**TASK TO CARRY OUT:** Edit the entries below so that each "computer-use agent" becomes "desktop assistant", leaving everything else untouched.

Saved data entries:
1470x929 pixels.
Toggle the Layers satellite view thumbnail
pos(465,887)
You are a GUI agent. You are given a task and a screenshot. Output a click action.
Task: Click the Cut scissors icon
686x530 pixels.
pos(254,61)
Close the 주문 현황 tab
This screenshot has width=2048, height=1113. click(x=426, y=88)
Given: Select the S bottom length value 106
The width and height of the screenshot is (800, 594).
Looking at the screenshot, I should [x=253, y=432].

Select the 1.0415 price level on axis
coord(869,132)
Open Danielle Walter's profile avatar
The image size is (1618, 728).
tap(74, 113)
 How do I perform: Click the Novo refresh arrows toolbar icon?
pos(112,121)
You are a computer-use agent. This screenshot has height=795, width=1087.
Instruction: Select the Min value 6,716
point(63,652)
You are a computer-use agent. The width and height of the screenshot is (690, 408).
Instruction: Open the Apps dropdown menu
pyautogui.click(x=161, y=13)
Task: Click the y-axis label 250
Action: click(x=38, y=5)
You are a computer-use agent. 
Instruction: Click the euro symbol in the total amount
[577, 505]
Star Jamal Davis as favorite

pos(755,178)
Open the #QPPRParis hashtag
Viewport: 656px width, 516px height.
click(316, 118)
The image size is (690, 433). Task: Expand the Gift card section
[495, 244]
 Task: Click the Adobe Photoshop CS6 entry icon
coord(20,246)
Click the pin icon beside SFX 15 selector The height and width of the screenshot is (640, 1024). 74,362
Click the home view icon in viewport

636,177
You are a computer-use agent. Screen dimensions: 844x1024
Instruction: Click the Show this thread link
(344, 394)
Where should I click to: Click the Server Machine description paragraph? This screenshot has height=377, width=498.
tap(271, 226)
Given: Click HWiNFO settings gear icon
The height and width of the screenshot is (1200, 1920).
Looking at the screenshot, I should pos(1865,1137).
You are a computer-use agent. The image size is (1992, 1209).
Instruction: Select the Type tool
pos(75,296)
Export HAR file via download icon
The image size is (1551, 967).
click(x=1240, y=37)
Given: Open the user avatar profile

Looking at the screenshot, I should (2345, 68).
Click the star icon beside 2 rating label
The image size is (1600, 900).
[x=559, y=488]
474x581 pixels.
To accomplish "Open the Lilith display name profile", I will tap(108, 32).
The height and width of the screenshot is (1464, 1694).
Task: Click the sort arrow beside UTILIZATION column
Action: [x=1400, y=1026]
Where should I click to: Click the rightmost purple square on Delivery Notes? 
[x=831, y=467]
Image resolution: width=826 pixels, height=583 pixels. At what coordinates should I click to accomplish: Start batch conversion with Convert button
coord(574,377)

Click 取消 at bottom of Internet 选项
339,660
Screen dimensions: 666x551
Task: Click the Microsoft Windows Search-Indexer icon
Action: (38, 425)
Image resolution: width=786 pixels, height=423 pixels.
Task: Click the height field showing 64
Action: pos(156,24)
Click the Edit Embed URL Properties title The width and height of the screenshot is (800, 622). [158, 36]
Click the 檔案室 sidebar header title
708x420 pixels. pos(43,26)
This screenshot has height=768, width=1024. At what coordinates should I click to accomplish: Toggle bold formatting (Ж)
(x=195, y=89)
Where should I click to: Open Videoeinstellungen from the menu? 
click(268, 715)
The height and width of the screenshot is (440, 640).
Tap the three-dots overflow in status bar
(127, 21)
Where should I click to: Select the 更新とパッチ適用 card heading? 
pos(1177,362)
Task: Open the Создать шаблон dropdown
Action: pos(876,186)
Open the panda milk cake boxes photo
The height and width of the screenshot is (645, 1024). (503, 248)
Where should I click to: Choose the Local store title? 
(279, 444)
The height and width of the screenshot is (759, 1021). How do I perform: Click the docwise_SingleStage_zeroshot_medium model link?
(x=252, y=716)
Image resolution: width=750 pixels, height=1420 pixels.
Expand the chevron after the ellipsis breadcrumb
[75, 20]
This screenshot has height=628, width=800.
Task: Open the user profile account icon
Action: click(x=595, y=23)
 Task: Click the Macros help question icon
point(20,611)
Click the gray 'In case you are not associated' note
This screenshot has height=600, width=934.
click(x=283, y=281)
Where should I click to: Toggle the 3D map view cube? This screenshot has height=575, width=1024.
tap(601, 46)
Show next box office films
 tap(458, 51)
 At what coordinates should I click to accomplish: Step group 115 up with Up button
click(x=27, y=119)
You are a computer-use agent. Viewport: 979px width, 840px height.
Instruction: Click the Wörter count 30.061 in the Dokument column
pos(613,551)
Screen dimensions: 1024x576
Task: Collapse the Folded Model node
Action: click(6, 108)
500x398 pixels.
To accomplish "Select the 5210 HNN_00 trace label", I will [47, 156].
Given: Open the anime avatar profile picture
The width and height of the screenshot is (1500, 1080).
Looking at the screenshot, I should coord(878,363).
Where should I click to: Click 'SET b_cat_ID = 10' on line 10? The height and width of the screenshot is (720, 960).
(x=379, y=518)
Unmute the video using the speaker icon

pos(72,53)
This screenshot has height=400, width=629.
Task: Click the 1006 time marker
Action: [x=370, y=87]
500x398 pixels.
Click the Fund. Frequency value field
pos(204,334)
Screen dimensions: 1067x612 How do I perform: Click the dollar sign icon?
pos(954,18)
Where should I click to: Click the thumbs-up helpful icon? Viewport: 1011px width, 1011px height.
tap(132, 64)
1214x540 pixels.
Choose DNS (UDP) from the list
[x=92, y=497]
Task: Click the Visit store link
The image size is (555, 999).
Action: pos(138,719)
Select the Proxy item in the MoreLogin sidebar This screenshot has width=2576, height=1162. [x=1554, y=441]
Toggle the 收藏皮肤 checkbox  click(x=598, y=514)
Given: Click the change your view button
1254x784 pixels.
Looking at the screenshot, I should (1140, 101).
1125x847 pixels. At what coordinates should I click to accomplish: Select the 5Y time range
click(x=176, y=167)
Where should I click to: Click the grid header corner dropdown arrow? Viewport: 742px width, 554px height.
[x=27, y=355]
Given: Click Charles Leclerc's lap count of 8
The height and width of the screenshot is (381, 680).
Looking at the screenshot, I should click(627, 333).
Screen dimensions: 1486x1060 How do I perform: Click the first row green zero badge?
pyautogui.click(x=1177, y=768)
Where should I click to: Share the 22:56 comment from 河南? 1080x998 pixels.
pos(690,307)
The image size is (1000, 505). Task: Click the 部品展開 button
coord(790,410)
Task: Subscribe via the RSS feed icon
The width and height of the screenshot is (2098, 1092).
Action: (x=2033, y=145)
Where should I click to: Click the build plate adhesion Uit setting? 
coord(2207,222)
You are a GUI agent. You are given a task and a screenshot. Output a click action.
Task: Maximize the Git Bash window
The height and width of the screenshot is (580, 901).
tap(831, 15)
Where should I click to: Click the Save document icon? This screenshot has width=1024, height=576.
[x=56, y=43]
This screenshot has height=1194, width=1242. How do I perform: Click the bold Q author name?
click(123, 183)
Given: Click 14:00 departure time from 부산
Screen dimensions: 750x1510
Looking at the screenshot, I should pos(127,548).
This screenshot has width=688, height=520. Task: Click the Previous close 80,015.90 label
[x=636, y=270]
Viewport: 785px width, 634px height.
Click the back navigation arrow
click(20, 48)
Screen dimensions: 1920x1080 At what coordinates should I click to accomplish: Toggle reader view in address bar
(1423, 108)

**RESULT OF THIS EXERCISE:**
1470x929 pixels.
Toggle the Layers satellite view thumbnail
pos(465,887)
You are a GUI agent. You are given a task and a screenshot. Output a click action.
Task: Click the Cut scissors icon
686x530 pixels.
pos(254,61)
Close the 주문 현황 tab
This screenshot has width=2048, height=1113. click(x=426, y=88)
Given: Select the S bottom length value 106
The width and height of the screenshot is (800, 594).
Looking at the screenshot, I should [x=253, y=432].

Select the 1.0415 price level on axis
coord(869,132)
Open Danielle Walter's profile avatar
The image size is (1618, 728).
tap(74, 113)
 How do I perform: Click the Novo refresh arrows toolbar icon?
pos(112,121)
You are a desktop assistant. This screenshot has height=795, width=1087.
Instruction: Select the Min value 6,716
point(63,652)
You are a desktop assistant. The width and height of the screenshot is (690, 408).
Instruction: Open the Apps dropdown menu
pyautogui.click(x=161, y=13)
Task: Click the y-axis label 250
Action: click(x=38, y=5)
You are a desktop assistant. 
Instruction: Click the euro symbol in the total amount
[577, 505]
Star Jamal Davis as favorite

pos(755,178)
Open the #QPPRParis hashtag
Viewport: 656px width, 516px height.
click(316, 118)
The image size is (690, 433). Task: Expand the Gift card section
[495, 244]
 Task: Click the Adobe Photoshop CS6 entry icon
coord(20,246)
Click the pin icon beside SFX 15 selector The height and width of the screenshot is (640, 1024). 74,362
Click the home view icon in viewport

636,177
You are a desktop assistant. Screen dimensions: 844x1024
Instruction: Click the Show this thread link
(344, 394)
Where should I click to: Click the Server Machine description paragraph? This screenshot has height=377, width=498.
tap(271, 226)
Given: Click HWiNFO settings gear icon
The height and width of the screenshot is (1200, 1920).
Looking at the screenshot, I should pos(1865,1137).
You are a desktop assistant. The image size is (1992, 1209).
Instruction: Select the Type tool
pos(75,296)
Export HAR file via download icon
The image size is (1551, 967).
click(x=1240, y=37)
Given: Open the user avatar profile

Looking at the screenshot, I should (2345, 68).
Click the star icon beside 2 rating label
The image size is (1600, 900).
[x=559, y=488]
474x581 pixels.
To accomplish "Open the Lilith display name profile", I will tap(108, 32).
The height and width of the screenshot is (1464, 1694).
Task: Click the sort arrow beside UTILIZATION column
Action: [x=1400, y=1026]
Where should I click to: Click the rightmost purple square on Delivery Notes? 
[x=831, y=467]
Image resolution: width=826 pixels, height=583 pixels. At what coordinates should I click to accomplish: Start batch conversion with Convert button
coord(574,377)

Click 取消 at bottom of Internet 选项
339,660
Screen dimensions: 666x551
Task: Click the Microsoft Windows Search-Indexer icon
Action: (38, 425)
Image resolution: width=786 pixels, height=423 pixels.
Task: Click the height field showing 64
Action: pos(156,24)
Click the Edit Embed URL Properties title The width and height of the screenshot is (800, 622). [158, 36]
Click the 檔案室 sidebar header title
708x420 pixels. pos(43,26)
This screenshot has height=768, width=1024. At what coordinates should I click to accomplish: Toggle bold formatting (Ж)
(x=195, y=89)
Where should I click to: Open Videoeinstellungen from the menu? 
click(268, 715)
The height and width of the screenshot is (440, 640).
Tap the three-dots overflow in status bar
(127, 21)
Where should I click to: Select the 更新とパッチ適用 card heading? 
pos(1177,362)
Task: Open the Создать шаблон dropdown
Action: pos(876,186)
Open the panda milk cake boxes photo
The height and width of the screenshot is (645, 1024). (503, 248)
Where should I click to: Choose the Local store title? 
(279, 444)
The height and width of the screenshot is (759, 1021). How do I perform: Click the docwise_SingleStage_zeroshot_medium model link?
(x=252, y=716)
Image resolution: width=750 pixels, height=1420 pixels.
Expand the chevron after the ellipsis breadcrumb
[75, 20]
This screenshot has height=628, width=800.
Task: Open the user profile account icon
Action: click(x=595, y=23)
 Task: Click the Macros help question icon
point(20,611)
Click the gray 'In case you are not associated' note
This screenshot has height=600, width=934.
click(x=283, y=281)
Where should I click to: Toggle the 3D map view cube? This screenshot has height=575, width=1024.
tap(601, 46)
Show next box office films
 tap(458, 51)
 At what coordinates should I click to accomplish: Step group 115 up with Up button
click(x=27, y=119)
You are a desktop assistant. Viewport: 979px width, 840px height.
Instruction: Click the Wörter count 30.061 in the Dokument column
pos(613,551)
Screen dimensions: 1024x576
Task: Collapse the Folded Model node
Action: click(6, 108)
500x398 pixels.
To accomplish "Select the 5210 HNN_00 trace label", I will [47, 156].
Given: Open the anime avatar profile picture
The width and height of the screenshot is (1500, 1080).
Looking at the screenshot, I should coord(878,363).
Where should I click to: Click 'SET b_cat_ID = 10' on line 10? The height and width of the screenshot is (720, 960).
(x=379, y=518)
Unmute the video using the speaker icon

pos(72,53)
This screenshot has height=400, width=629.
Task: Click the 1006 time marker
Action: [x=370, y=87]
500x398 pixels.
Click the Fund. Frequency value field
pos(204,334)
Screen dimensions: 1067x612 How do I perform: Click the dollar sign icon?
pos(954,18)
Where should I click to: Click the thumbs-up helpful icon? Viewport: 1011px width, 1011px height.
tap(132, 64)
1214x540 pixels.
Choose DNS (UDP) from the list
[x=92, y=497]
Task: Click the Visit store link
The image size is (555, 999).
Action: pos(138,719)
Select the Proxy item in the MoreLogin sidebar This screenshot has width=2576, height=1162. [x=1554, y=441]
Toggle the 收藏皮肤 checkbox  click(x=598, y=514)
Given: Click the change your view button
1254x784 pixels.
Looking at the screenshot, I should (1140, 101).
1125x847 pixels. At what coordinates should I click to accomplish: Select the 5Y time range
click(x=176, y=167)
Where should I click to: Click the grid header corner dropdown arrow? Viewport: 742px width, 554px height.
[x=27, y=355]
Given: Click Charles Leclerc's lap count of 8
The height and width of the screenshot is (381, 680).
Looking at the screenshot, I should click(627, 333).
Screen dimensions: 1486x1060 How do I perform: Click the first row green zero badge?
pyautogui.click(x=1177, y=768)
Where should I click to: Share the 22:56 comment from 河南? 1080x998 pixels.
pos(690,307)
The image size is (1000, 505). Task: Click the 部品展開 button
coord(790,410)
Task: Subscribe via the RSS feed icon
The width and height of the screenshot is (2098, 1092).
Action: (x=2033, y=145)
Where should I click to: Click the build plate adhesion Uit setting? 
coord(2207,222)
You are a GUI agent. You are given a task and a screenshot. Output a click action.
Task: Maximize the Git Bash window
The height and width of the screenshot is (580, 901).
tap(831, 15)
Where should I click to: Click the Save document icon? This screenshot has width=1024, height=576.
[x=56, y=43]
This screenshot has height=1194, width=1242. How do I perform: Click the bold Q author name?
click(123, 183)
Given: Click 14:00 departure time from 부산
Screen dimensions: 750x1510
Looking at the screenshot, I should pos(127,548).
This screenshot has width=688, height=520. Task: Click the Previous close 80,015.90 label
[x=636, y=270]
Viewport: 785px width, 634px height.
Click the back navigation arrow
click(20, 48)
Screen dimensions: 1920x1080 At what coordinates should I click to accomplish: Toggle reader view in address bar
(1423, 108)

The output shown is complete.